**** Tekstfragment


  • Beeld: RVB/Rob Gieling

    Naast het opvallende interieur met gepolitoerd hardhout – vandaar de glans - verraden de Romeinse cijfers op het bedieningspaneel dat de lift op leeftijd is. Met een staruimte van ongeveer twee vierkante meter is het nogal krap in de lift. In de kooi hangt een plaatje met de tekst: “Toe te laten belasting 300 K.G. of 4 personen met inbegrip van den bestuurder.” Van de Wetering: ‘In principe klopt dat niet meer. Gemiddeld zijn we allemaal wat zwaarder geworden in de afgelopen eeuw. Bezoekers van het jachthuis mogen de lift niet gebruiken. Dat doen wij alleen om de status van de lift te controleren. Er staan eigenlijk nooit meer dan twee personen in de lift.’

  • Beeld: RVB/Rob Gieling

    Van de Wetering checkt de stevigheid van onderdelen die enigszins raadselachtige namen hebben: ‘Dit zijn de vaste geleiders en de grendelschaatsen. Om de lift tijdens het rijden zo stabiel mogelijk te houden, krijgt de bewegende kooi ondersteuning van de geleiders. Deze lift is de enige lift in onze portefeuille met pokhouten geleiders’, vertelt Van de Wetering glunderend. De lift kan niet rijden als er op één van de verdiepingen een deur is geopend. Op zowel de schuif- als de klapdeur is een elektrisch gecontroleerde beveiliging bevestigd. Alleen door de deuren te sluiten, kan de lift bediend worden.

********
**** Te analyseren gegevens

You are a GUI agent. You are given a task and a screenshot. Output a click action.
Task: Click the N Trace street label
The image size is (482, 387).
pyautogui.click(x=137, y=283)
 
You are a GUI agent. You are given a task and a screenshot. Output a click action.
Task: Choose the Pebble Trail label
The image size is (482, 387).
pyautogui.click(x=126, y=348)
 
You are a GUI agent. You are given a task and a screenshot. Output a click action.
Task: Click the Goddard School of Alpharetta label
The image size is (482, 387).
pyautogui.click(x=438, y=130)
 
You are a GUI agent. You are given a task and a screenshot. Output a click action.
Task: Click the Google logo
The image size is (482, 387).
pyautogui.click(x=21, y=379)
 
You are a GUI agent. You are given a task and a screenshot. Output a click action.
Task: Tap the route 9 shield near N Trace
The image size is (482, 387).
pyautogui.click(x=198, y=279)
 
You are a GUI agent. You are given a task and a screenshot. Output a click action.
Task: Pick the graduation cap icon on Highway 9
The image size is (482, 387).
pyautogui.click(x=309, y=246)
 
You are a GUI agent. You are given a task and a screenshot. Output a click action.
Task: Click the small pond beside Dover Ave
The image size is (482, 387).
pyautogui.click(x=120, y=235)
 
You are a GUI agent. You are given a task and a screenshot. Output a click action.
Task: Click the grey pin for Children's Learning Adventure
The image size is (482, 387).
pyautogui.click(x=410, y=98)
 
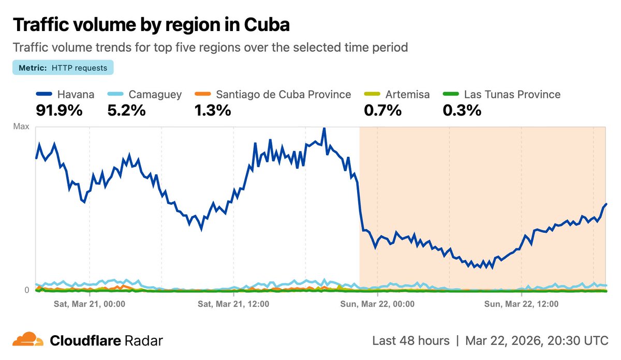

********

### [Opdrachten]
1. Hoeveel personen mogen er volgens het plaatje in de kooi van de lift mee, zoals vermeld in het fragment over de lift?
2. Druk uit het fragment over de lift alles af van "Van de Wetering checkt" tot en met "lift bediend worden.".

### [Oplossingen]
1. Vier personen, de bestuurder inbegrepen.

2.
Van de Wetering checkt de stevigheid van onderdelen die enigszins raadselachtige namen hebben: ‘Dit zijn de vaste geleiders en de grendelschaatsen. Om de lift tijdens het rijden zo stabiel mogelijk te houden, krijgt de bewegende kooi ondersteuning van de geleiders. Deze lift is de enige lift in onze portefeuille met pokhouten geleiders’, vertelt Van de Wetering glunderend. De lift kan niet rijden als er op één van de verdiepingen een deur is geopend. Op zowel de schuif- als de klapdeur is een elektrisch gecontroleerde beveiliging bevestigd. Alleen door de deuren te sluiten, kan de lift bediend worden.